Rememorando julgamento de Habeas Corpus em 1964, ano do golpe que instituiu o regime de exceção no Brasil, o ministro Ricardo Lewandowski observou que decisões do STF em defesa da liberdade de pensamento nas universidades não são novidade. Em agosto de 1964, o STF deferiu um HC para trancar ação penal contra um professor de Introdução à Economia da Universidade Católica de Pernambuco, acusado de ter distribuído aos alunos material criticando a situação política do país.
“No Brasil, quase tudo está por se fazer. Nosso futuro depende do espírito de criação dos órgãos de pensamento, principalmente dos jovens. E não há criação sem liberdade de pensar, de pesquisar, de ensinar. Se há lugar que deve ser o mais livre possível, esse lugar é a universidade”, ressaltou Ricardo Lewandowski.

» Dados:
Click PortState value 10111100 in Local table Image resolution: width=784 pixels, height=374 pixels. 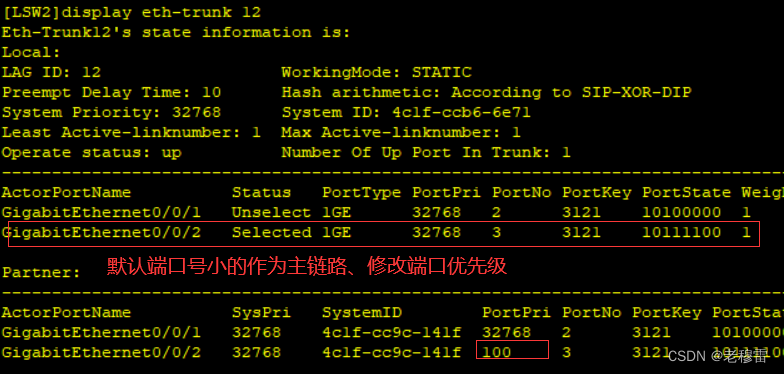coord(682,232)
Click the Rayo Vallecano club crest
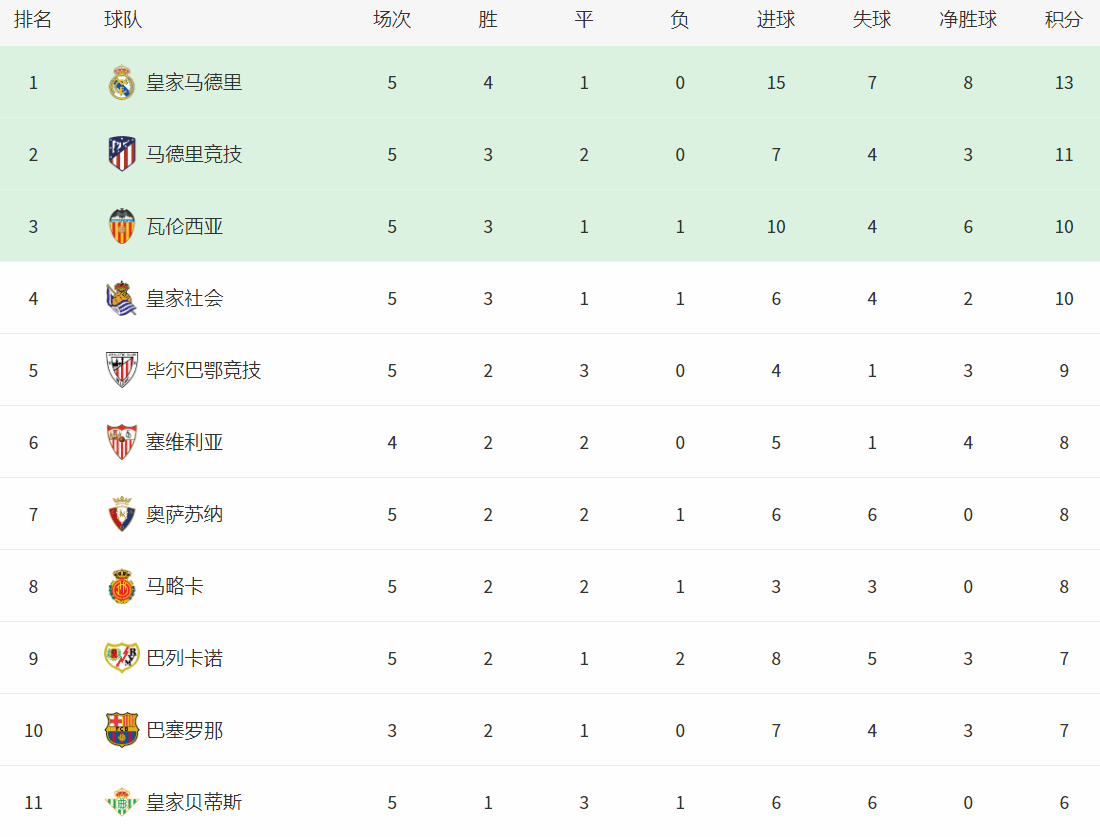Image resolution: width=1100 pixels, height=837 pixels. click(x=121, y=657)
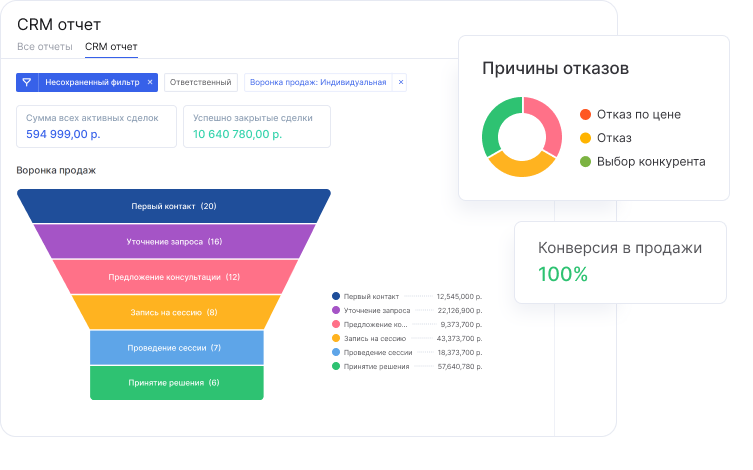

» Pedido A:
Responda, com base no documento-fonte:
(i) Em que mês e ano o STF deferiu o Habeas Corpus citado?
(ii) Que disciplina o professor lecionava?
(iii) Segundo Lewandowski, que lugar deve ser o mais livre possível?
» Pedido B:
Reescreva de forma mais curta o parágrafo do documento-fonte que começa com "Rememorando julgamento de Habeas Corpus", mantendo os fatos principais.
» Pedido C:
Prossiga o texto sobre a decisão do STF em defesa da liberdade nas universidades a partir do ponto em que ele termina.
A listagem vem de outra fonte.

» Resposta escrita A:
(i) Agosto de 1964.
(ii) Introdução à Economia.
(iii) A universidade.

» Resposta escrita B:
O ministro Ricardo Lewandowski lembrou que o STF já defendia a liberdade de pensamento nas universidades. Em agosto de 1964, ano do golpe, o tribunal concedeu Habeas Corpus para trancar ação penal contra um professor de Introdução à Economia da Universidade Católica de Pernambuco. O professor era acusado de distribuir aos alunos material crítico à situação política do país.

» Resposta escrita C:
Em voto duro contra as medidas da magistratura, o decano, ministro Celso de Mello, disse que o Estado não pode frustrar a liberdade de expressão. "Nada recompõe os gravíssimos efeitos do gesto de infidelidade ao texto da lei fundamental. Tenho pra mim que o STF defronta-se, no caso, com um tema de magnitude inquestionável.”
O decano, que presidiu parte da sessão, lembrou vários precedentes da corte. “O desrespeito ao direito de reunião por parte do Estado e seus agentes traduz compreensão de gesto de arbítrio e inquestionável transgressão das liberdades”, frisou. "Não há pessoas nem sociedades livres sem liberdade de expressão, de comunicação, de informação, mostrando-se inaceitável qualquer deliberação estatal, seja ela executiva, legislativa ou judicial, cuja execução importe em controle do pensamento crítico, com o consequente comprometimento da ordem democrática”, continuou.
ADPF 548

Por  ( Repórter da revista Consultor Jurídico )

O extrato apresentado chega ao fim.